TEXT TO READ
========

The criterion of 200 km/h (124 mph) is selected for several reasons; above this speed, the impacts of geometric defects are intensified, track adhesion is decreased, aerodynamic resistance is greatly increased, pressure fluctuations within tunnels cause passenger discomfort, and it becomes difficult for drivers to identify trackside signalling. Standard signaling equipment is often limited to speeds below 200 km/h (124 mph), with the traditional limits of 127 km/h (79 mph) in the US, 160 km/h (99 mph) in Germany and 125 mph (201 km/h) in Britain. Above those speeds positive train control or the European Train Control System becomes necessary or legally mandatory.

National domestic standards may vary from the international ones.

History

Railways were the first form of rapid land transportation and had an effective monopoly on long-distance passenger traffic until the development of the motor car and airliners in the early-mid 20th century. Speed had always been an important factor for railroads and they constantly tried to achieve higher speeds and decrease journey times. Rail transportation in the late 19th century was not much slower than non-high-speed trains today, and many railroads regularly operated relatively fast express trains which averaged speeds of around 100 km/h (62 mph).

Early research

The German 1903 record holder

First experiments

High-speed rail development began in Germany in 1899 when the Prussian state railway joined with ten electrical and engineering firms and electrified 72 km (45 mi) of military owned railway between Marienfelde and Zossen. The line used three-phase current at 10 kilovolts and 45 Hz.

The Van der Zypen & Charlier company of Deutz, Cologne built two railcars, one fitted with electrical equipment from Siemens-Halske, the second with equipment from Allgemeine Elektrizitäts-Gesellschaft (AEG), that were tested on the Marienfelde–Zossen line during 1902 and 1903 (see Experimental three-phase railcar).

On 23 October 1903, the S&H-equipped railcar achieved a speed of 206.7 km/h (128.4 mph) and on 27 October the AEG-equipped railcar achieved 210.2 km/h (130.6 mph).These trains demonstrated the feasibility of electric high-speed rail; however, regularly scheduled electric high-speed rail travel was still more than 30 years away.

High-speed aspirations

After the breakthrough of electric railroads, it was clearly the infrastructure – especially the cost of it – which hampered the introduction of high-speed rail. Several disasters happened – derailments, head-on collisions on single-track lines, collisions with road traffic at grade crossings, etc. The physical laws were well-known, i.e. if the speed was doubled, the curve radius should be quadrupled; the same was true for the acceleration and braking distances.

========

Reproduce word for word the part of the high-speed rail text starting with "High-speed aspirations" and going on through "and braking distances.". The data further down plays no part in this.

COLLECTED DATA
========

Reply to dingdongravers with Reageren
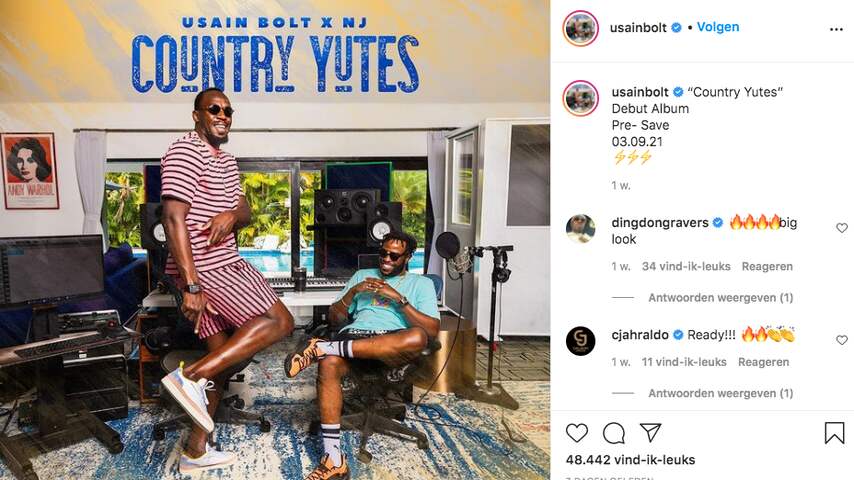Image resolution: width=854 pixels, height=480 pixels. [x=767, y=266]
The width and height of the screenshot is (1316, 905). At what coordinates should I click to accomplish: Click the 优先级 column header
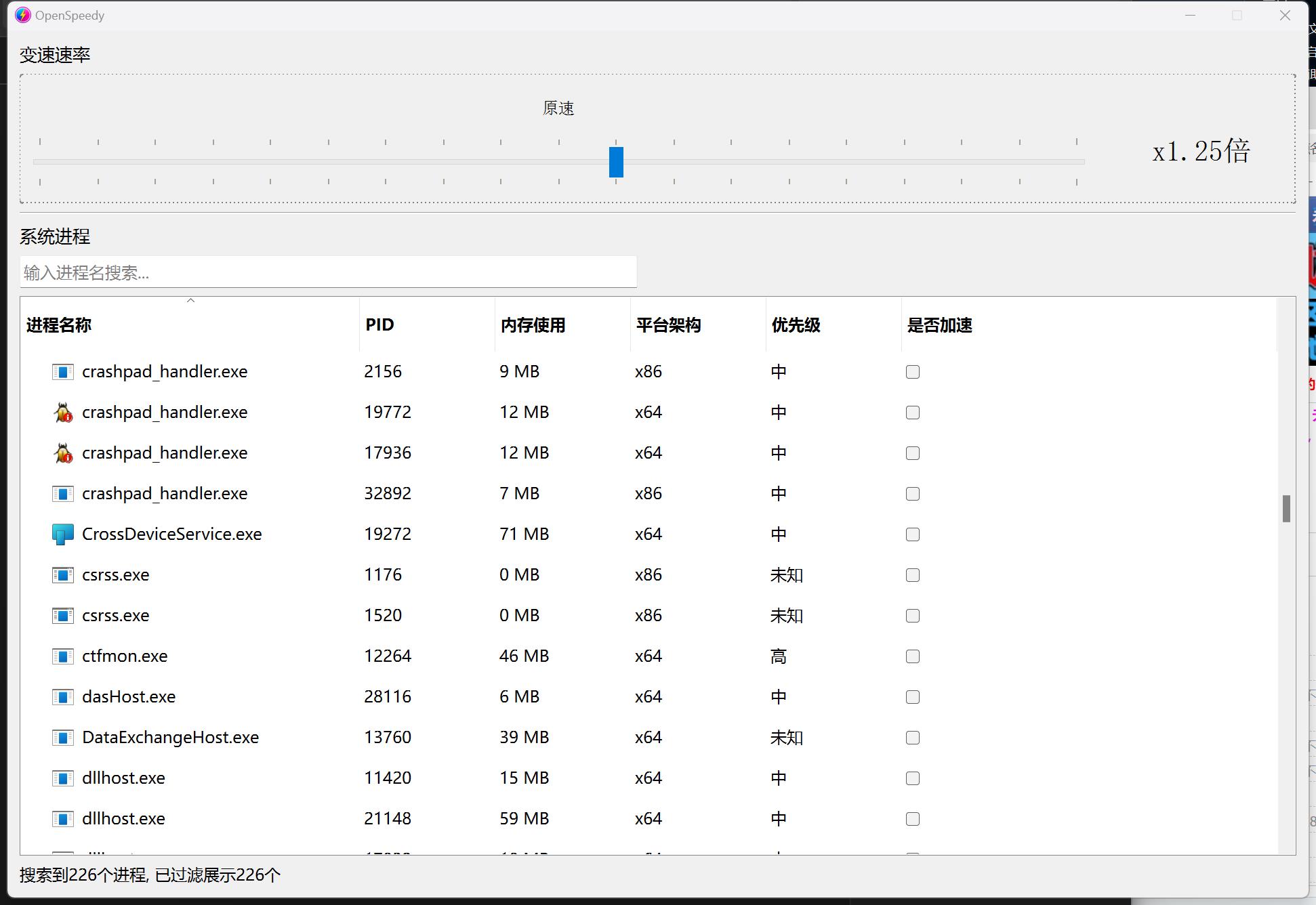click(796, 325)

========

SOLUTION TO THIS EXERCISE
High-speed aspirations

After the breakthrough of electric railroads, it was clearly the infrastructure – especially the cost of it – which hampered the introduction of high-speed rail. Several disasters happened – derailments, head-on collisions on single-track lines, collisions with road traffic at grade crossings, etc. The physical laws were well-known, i.e. if the speed was doubled, the curve radius should be quadrupled; the same was true for the acceleration and braking distances.